## Information shown:
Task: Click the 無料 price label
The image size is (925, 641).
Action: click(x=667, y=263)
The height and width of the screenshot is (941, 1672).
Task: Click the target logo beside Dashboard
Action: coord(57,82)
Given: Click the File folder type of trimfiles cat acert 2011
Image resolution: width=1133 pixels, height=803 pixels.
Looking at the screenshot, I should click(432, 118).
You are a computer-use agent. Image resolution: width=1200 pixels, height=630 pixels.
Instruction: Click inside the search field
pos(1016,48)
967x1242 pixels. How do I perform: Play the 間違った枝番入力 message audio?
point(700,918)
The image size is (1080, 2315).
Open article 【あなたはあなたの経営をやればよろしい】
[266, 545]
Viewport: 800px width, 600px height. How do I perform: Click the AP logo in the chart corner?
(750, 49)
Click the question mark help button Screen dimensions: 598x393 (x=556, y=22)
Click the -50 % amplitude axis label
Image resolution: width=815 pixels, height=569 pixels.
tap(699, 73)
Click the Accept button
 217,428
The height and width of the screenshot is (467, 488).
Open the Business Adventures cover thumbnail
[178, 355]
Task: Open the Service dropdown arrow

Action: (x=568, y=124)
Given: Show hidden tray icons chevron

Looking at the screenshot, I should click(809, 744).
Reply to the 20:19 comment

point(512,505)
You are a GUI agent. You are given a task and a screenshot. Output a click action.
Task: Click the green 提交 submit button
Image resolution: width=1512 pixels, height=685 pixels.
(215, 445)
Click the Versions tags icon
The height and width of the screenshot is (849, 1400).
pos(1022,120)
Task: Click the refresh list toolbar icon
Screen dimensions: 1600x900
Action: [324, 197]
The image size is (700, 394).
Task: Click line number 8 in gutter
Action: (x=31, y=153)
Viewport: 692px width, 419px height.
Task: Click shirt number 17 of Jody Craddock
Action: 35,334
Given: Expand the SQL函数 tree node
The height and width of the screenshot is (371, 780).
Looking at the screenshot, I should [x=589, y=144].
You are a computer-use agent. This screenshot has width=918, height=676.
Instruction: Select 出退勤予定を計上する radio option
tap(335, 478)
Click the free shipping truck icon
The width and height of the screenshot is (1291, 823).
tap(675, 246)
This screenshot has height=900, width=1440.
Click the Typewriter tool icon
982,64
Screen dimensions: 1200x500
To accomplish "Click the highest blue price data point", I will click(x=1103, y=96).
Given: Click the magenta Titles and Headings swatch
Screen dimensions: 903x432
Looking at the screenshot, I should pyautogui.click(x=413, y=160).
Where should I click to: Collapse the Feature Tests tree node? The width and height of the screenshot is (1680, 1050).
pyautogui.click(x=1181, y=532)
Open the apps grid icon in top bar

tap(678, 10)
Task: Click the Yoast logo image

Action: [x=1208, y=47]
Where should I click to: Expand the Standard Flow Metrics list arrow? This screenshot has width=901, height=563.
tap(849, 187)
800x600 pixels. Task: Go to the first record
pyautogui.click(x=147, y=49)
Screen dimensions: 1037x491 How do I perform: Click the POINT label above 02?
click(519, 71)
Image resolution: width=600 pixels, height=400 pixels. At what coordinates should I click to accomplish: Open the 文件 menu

## Instructions for the task:
Print the entries above exactly as they were written, down to the last line.

## Response:
Task: Click the 無料 price label
The image size is (925, 641).
Action: click(x=667, y=263)
The height and width of the screenshot is (941, 1672).
Task: Click the target logo beside Dashboard
Action: coord(57,82)
Given: Click the File folder type of trimfiles cat acert 2011
Image resolution: width=1133 pixels, height=803 pixels.
Looking at the screenshot, I should click(432, 118).
You are a computer-use agent. Image resolution: width=1200 pixels, height=630 pixels.
Instruction: Click inside the search field
pos(1016,48)
967x1242 pixels. How do I perform: Play the 間違った枝番入力 message audio?
point(700,918)
The image size is (1080, 2315).
Open article 【あなたはあなたの経営をやればよろしい】
[266, 545]
Viewport: 800px width, 600px height. How do I perform: Click the AP logo in the chart corner?
(750, 49)
Click the question mark help button Screen dimensions: 598x393 (x=556, y=22)
Click the -50 % amplitude axis label
Image resolution: width=815 pixels, height=569 pixels.
tap(699, 73)
Click the Accept button
 217,428
The height and width of the screenshot is (467, 488).
Open the Business Adventures cover thumbnail
[178, 355]
Task: Open the Service dropdown arrow

Action: (x=568, y=124)
Given: Show hidden tray icons chevron

Looking at the screenshot, I should click(809, 744).
Reply to the 20:19 comment

point(512,505)
You are a GUI agent. You are given a task and a screenshot. Output a click action.
Task: Click the green 提交 submit button
Image resolution: width=1512 pixels, height=685 pixels.
(215, 445)
Click the Versions tags icon
The height and width of the screenshot is (849, 1400).
pos(1022,120)
Task: Click the refresh list toolbar icon
Screen dimensions: 1600x900
Action: [324, 197]
The image size is (700, 394).
Task: Click line number 8 in gutter
Action: (x=31, y=153)
Viewport: 692px width, 419px height.
Task: Click shirt number 17 of Jody Craddock
Action: 35,334
Given: Expand the SQL函数 tree node
The height and width of the screenshot is (371, 780).
Looking at the screenshot, I should [x=589, y=144].
You are a computer-use agent. This screenshot has width=918, height=676.
Instruction: Select 出退勤予定を計上する radio option
tap(335, 478)
Click the free shipping truck icon
The width and height of the screenshot is (1291, 823).
tap(675, 246)
This screenshot has height=900, width=1440.
Click the Typewriter tool icon
982,64
Screen dimensions: 1200x500
To accomplish "Click the highest blue price data point", I will click(x=1103, y=96).
Given: Click the magenta Titles and Headings swatch
Screen dimensions: 903x432
Looking at the screenshot, I should pyautogui.click(x=413, y=160).
Where should I click to: Collapse the Feature Tests tree node? The width and height of the screenshot is (1680, 1050).
pyautogui.click(x=1181, y=532)
Open the apps grid icon in top bar

tap(678, 10)
Task: Click the Yoast logo image

Action: [x=1208, y=47]
Where should I click to: Expand the Standard Flow Metrics list arrow? This screenshot has width=901, height=563.
tap(849, 187)
800x600 pixels. Task: Go to the first record
pyautogui.click(x=147, y=49)
Screen dimensions: 1037x491 How do I perform: Click the POINT label above 02?
click(519, 71)
Image resolution: width=600 pixels, height=400 pixels. At what coordinates should I click to accomplish: Open the 文件 menu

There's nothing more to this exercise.